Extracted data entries

··········

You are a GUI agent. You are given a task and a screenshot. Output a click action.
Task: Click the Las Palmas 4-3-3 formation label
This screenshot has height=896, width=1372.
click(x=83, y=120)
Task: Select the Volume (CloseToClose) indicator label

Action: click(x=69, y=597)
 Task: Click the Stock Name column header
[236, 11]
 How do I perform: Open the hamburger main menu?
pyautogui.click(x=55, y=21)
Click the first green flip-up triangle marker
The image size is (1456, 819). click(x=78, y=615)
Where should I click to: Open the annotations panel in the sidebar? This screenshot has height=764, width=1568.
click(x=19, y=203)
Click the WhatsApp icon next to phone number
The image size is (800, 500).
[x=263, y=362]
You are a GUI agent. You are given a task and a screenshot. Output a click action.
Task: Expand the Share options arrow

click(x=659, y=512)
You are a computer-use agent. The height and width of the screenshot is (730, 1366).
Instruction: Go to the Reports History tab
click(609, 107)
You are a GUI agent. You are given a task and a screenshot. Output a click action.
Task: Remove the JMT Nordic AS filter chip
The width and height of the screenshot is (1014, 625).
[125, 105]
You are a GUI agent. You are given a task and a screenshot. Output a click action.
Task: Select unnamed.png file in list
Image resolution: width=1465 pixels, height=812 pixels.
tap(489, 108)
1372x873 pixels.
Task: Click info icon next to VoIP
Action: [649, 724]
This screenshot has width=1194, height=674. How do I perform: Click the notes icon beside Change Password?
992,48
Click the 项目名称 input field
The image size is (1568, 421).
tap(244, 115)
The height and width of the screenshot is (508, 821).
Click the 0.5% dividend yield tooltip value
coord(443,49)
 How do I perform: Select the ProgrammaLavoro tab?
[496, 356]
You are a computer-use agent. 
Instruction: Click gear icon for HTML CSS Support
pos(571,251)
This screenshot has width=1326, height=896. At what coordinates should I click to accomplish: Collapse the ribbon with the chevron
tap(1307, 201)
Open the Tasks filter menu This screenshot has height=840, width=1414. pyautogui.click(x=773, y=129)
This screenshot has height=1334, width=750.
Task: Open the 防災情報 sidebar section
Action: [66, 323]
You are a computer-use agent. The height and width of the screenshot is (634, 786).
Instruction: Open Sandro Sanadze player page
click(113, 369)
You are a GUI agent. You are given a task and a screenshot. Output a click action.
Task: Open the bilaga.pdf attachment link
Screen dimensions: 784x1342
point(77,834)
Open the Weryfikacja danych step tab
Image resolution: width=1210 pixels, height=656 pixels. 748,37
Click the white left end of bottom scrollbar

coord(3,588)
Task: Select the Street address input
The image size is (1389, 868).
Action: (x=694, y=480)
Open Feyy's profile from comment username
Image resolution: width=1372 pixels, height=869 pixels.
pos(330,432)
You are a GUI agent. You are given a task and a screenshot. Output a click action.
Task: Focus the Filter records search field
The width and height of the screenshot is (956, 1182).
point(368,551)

··········

Aim: Change every occurrence of "GUI agent" in the records above to "screen assistant", leaving everything else as it is.

The response:
You are a screen assistant. You are given a task and a screenshot. Output a click action.
Task: Click the Las Palmas 4-3-3 formation label
This screenshot has height=896, width=1372.
click(x=83, y=120)
Task: Select the Volume (CloseToClose) indicator label

Action: click(x=69, y=597)
 Task: Click the Stock Name column header
[236, 11]
 How do I perform: Open the hamburger main menu?
pyautogui.click(x=55, y=21)
Click the first green flip-up triangle marker
The image size is (1456, 819). click(x=78, y=615)
Where should I click to: Open the annotations panel in the sidebar? This screenshot has height=764, width=1568.
click(x=19, y=203)
Click the WhatsApp icon next to phone number
The image size is (800, 500).
[x=263, y=362]
You are a screen assistant. You are given a task and a screenshot. Output a click action.
Task: Expand the Share options arrow

click(x=659, y=512)
You are a computer-use agent. The height and width of the screenshot is (730, 1366).
Instruction: Go to the Reports History tab
click(609, 107)
You are a screen assistant. You are given a task and a screenshot. Output a click action.
Task: Remove the JMT Nordic AS filter chip
The width and height of the screenshot is (1014, 625).
[125, 105]
You are a screen assistant. You are given a task and a screenshot. Output a click action.
Task: Select unnamed.png file in list
Image resolution: width=1465 pixels, height=812 pixels.
tap(489, 108)
1372x873 pixels.
Task: Click info icon next to VoIP
Action: [649, 724]
This screenshot has width=1194, height=674. How do I perform: Click the notes icon beside Change Password?
992,48
Click the 项目名称 input field
The image size is (1568, 421).
tap(244, 115)
The height and width of the screenshot is (508, 821).
Click the 0.5% dividend yield tooltip value
coord(443,49)
 How do I perform: Select the ProgrammaLavoro tab?
[496, 356]
You are a computer-use agent. 
Instruction: Click gear icon for HTML CSS Support
pos(571,251)
This screenshot has width=1326, height=896. At what coordinates should I click to accomplish: Collapse the ribbon with the chevron
tap(1307, 201)
Open the Tasks filter menu This screenshot has height=840, width=1414. pyautogui.click(x=773, y=129)
This screenshot has height=1334, width=750.
Task: Open the 防災情報 sidebar section
Action: [66, 323]
You are a computer-use agent. The height and width of the screenshot is (634, 786).
Instruction: Open Sandro Sanadze player page
click(113, 369)
You are a screen assistant. You are given a task and a screenshot. Output a click action.
Task: Open the bilaga.pdf attachment link
Screen dimensions: 784x1342
point(77,834)
Open the Weryfikacja danych step tab
Image resolution: width=1210 pixels, height=656 pixels. 748,37
Click the white left end of bottom scrollbar

coord(3,588)
Task: Select the Street address input
The image size is (1389, 868).
Action: (x=694, y=480)
Open Feyy's profile from comment username
Image resolution: width=1372 pixels, height=869 pixels.
pos(330,432)
You are a screen assistant. You are given a task and a screenshot. Output a click action.
Task: Focus the Filter records search field
The width and height of the screenshot is (956, 1182).
point(368,551)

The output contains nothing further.